Asked whether Switzerland still has a choice in this matter, Ueli Maurer told Swiss newspaper Le Matin Dimanche: "Of course! It is a dangerous moment for Switzerland but, unlike Luxembourg, we are not a member of the EU, we comply with OECD standards. There is no reason to change our strategy now."
Swiss Finance Minister Eveline Widmer-Schlumpf hinted in several interviews this weekend Switzerland may have to consider an automatic exchange of information if it wants to end its long-standing tax evasion conflict with the EU.
Maurer, who is a leading figure of Switzerland's right-wing People's Party SVP, said only domestic pressures could force Switzerland to review its policy.

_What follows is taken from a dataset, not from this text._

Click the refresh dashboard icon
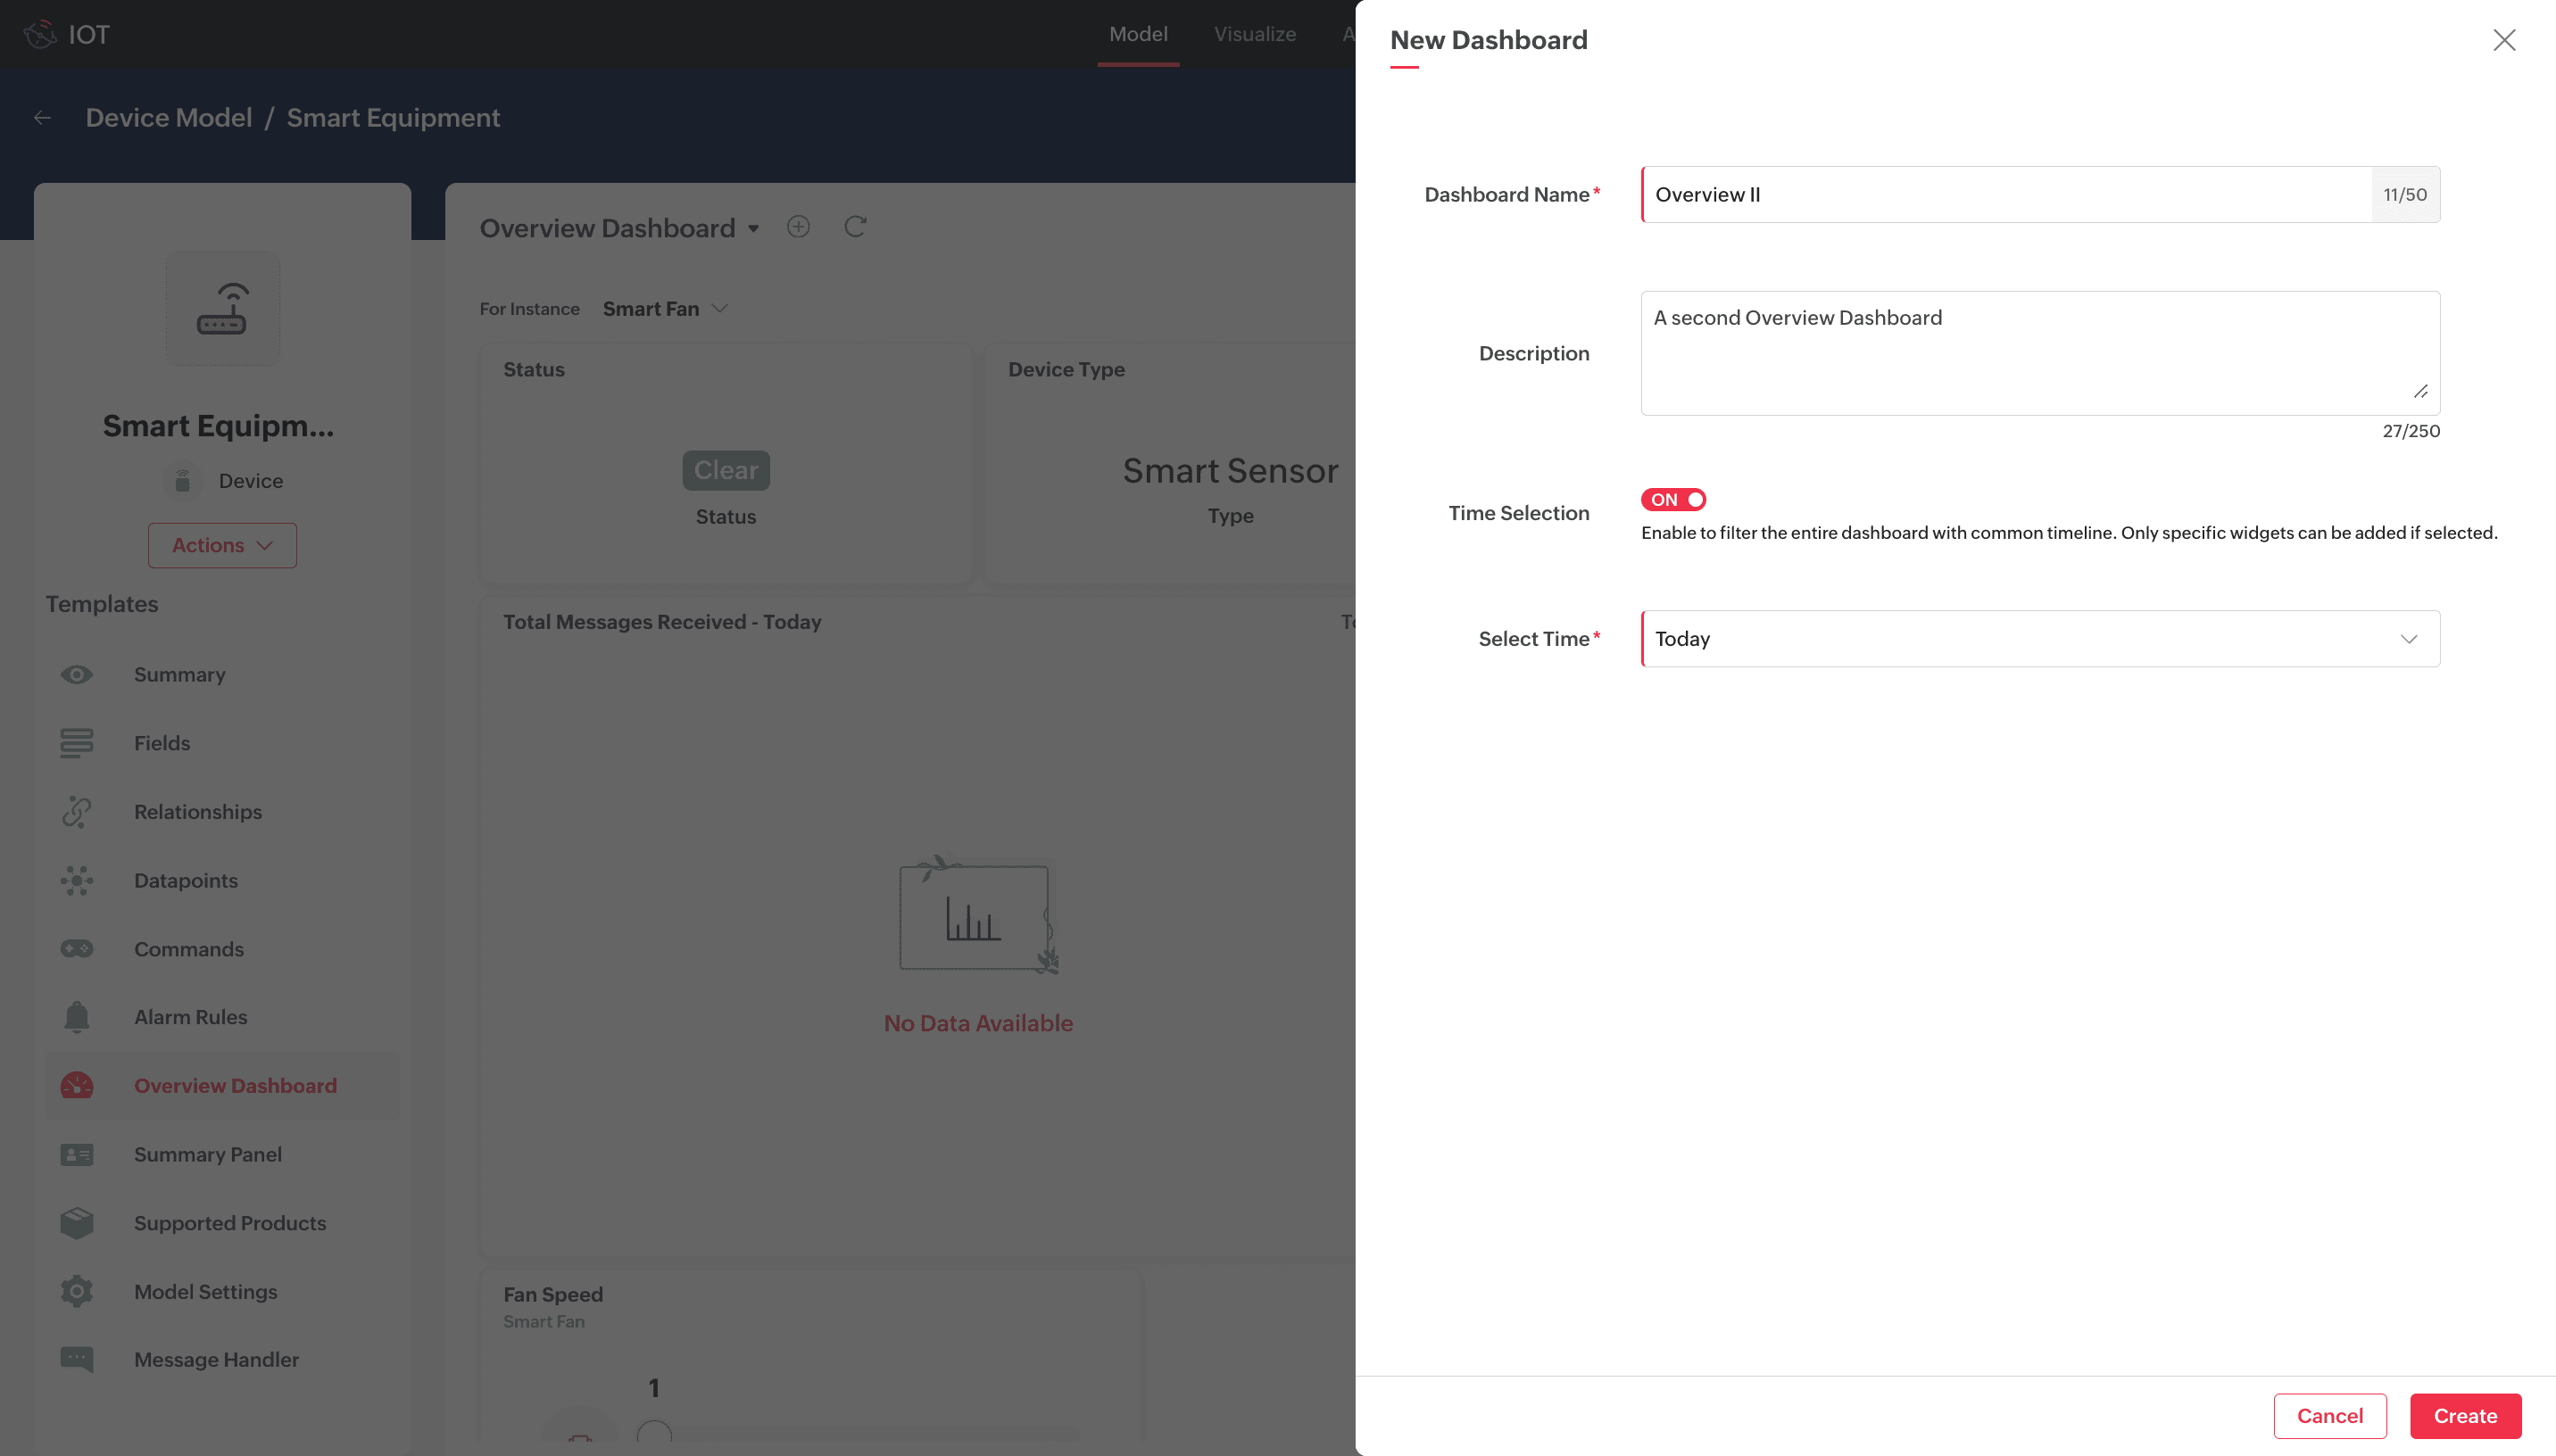click(855, 227)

"We already made some concessions. Recently again with the FATCA agreement signed with the United States," he said, adding bank secrecy no longer had the same importance as in the past as political stability and credibility were also a major draw for Swiss banks seeking to attract clients.
In a separate interview in the same newspaper, Patrick Odier, president of the Swiss Bankers' Association, said an automatic exchange of information was "not the best option" and defended the model of a withholding tax that "covers all revenues from Swiss deposits and offers a solution for the past and for the future".
A withholding tax agreement with Germany failed in the German parliament last year and Widmer-Schlumpf said in interviews this weekend the conditions for negotiating such deals had become less favourable in recent weeks.